Historically, the serpent would be playing the low notes and Yeo will be seated next to the bassoon and French horn.

“The sound of the symphony orchestra of 200 years ago was very different that it is today. Instruments all were much softer in their sound and had a more woody, rich and breathy quality,” said Yeo.

“I‘m bringing it back to life,” Yeo said.

The Varney Serpent had not been played for over 100 years. Fortunately, time had been kind to the Varney Serpent. While it had sat next to a piano in the Varney household, essentially a piece of art, for much of that time, little damage had taken place. The only damage is to the original ivory mouthpiece, which is cracked and unplayable, but is with the instrument. Yeo will be using a boxwood mouthpiece, which, except for the material, is almost identical to a modern metal trombone mouthpiece. During the several months Yeo has been practicing with the Varney Serpent, he has oiled the wood and leather and brought back the action of the four keys.

The serpent was invented in the 16th century. At that time, metal working with modern tools, like the electric lathe, was not yet available. The Varney Serpent is an eight-foot long tube made of hand-carved wood and leather, with metal supports. The metal supports are there for added strength, as this would have been used in military marches on foot or horseback. Early serpents had no keys, while later instruments had as many as 14. The Varney Serpent has four.

“Because instruments have been refined and made ‘perfect’ doesn’t mean that their predecessors didn’t have something to bring to the table. There is no instrument in all of music that has the sound, the timbre, of the serpent. It is a unique instrument that was designed to provide a bridge between brasses and woodwinds,” Yeo said.

The shape of the curves of the serpent also changed over time, with an original front-facing orientation held between the knees to the military style Varney Serpent held to the side with tighter curves. Because of the curve shape, the holes were not placed for ease of note creation, but for holding the instrument. That makes the fingering different for each shape of a serpent and makes demands of the player’s skill in creating the right pitch for the note.

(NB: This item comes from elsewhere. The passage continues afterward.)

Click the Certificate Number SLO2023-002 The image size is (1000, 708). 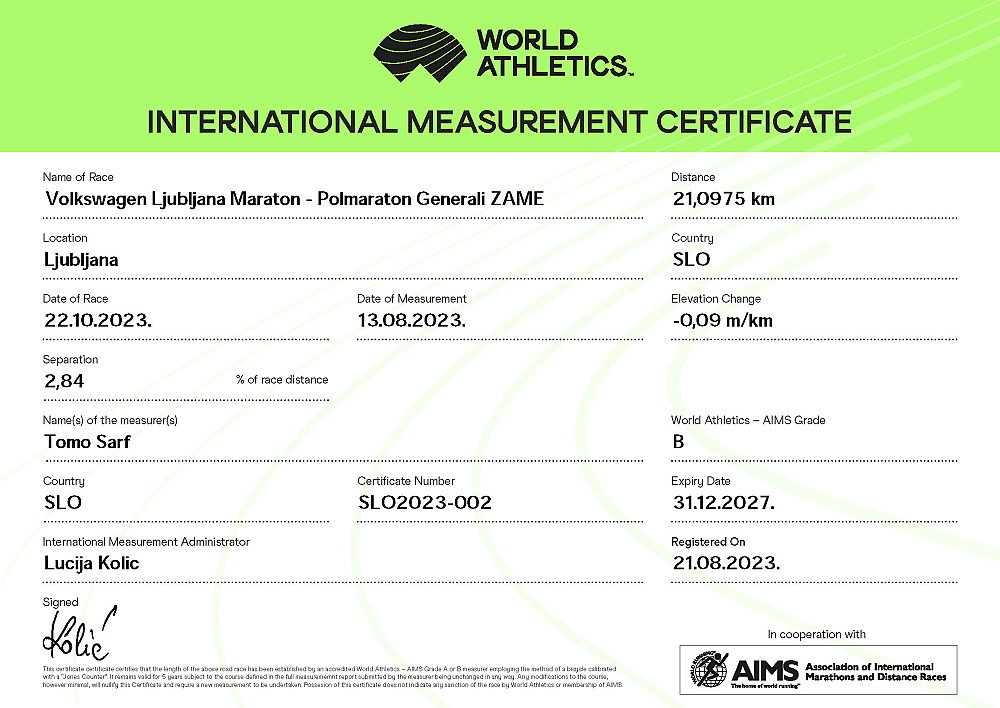tap(425, 502)
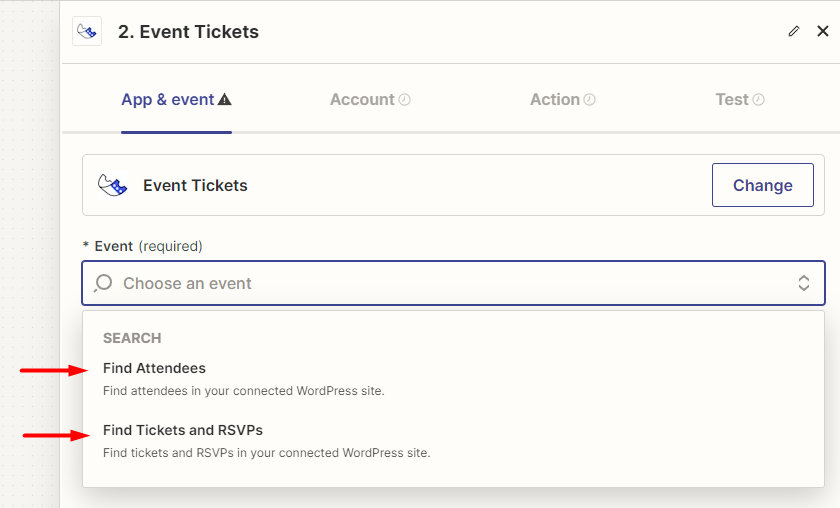The image size is (840, 508).
Task: Click the warning triangle on App & event
Action: point(225,100)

Every morning, Yeo said he asks the serpent, “What kind of mood are you in today?” Because of the natural materials, changes in temperature, humidity and air pressure all have their impact on the sound of the instrument, to which the player must adjust.

Yeo spent 27 years as a trombonist with the Boston Symphony Orchestra and four years as a professor at Arizona State University, from which he recently retired. As a soloist, he performed Simon Proctor’s Serpent Concerto with John Williams and the Boston Pops Orchestra in 1997 and has subsequently played it with five other orchestras around the country. He has a serpent performance CD that has received high acclaim as well as the instructional DVD project, “Approaching the Serpent: An Historical and Pedagogical Overview.”

This unique serpent is a donation to the college from Dr. Glenn Varney, professor emeritus of management. The two days of events are in honor of his wife, Connie, who inherited the instrument from her mother, Ruth. The instrument was purchased for Ruth in London at an antique store in the early 1900s. Ruth received her degree in music from Ohio Wesleyan University.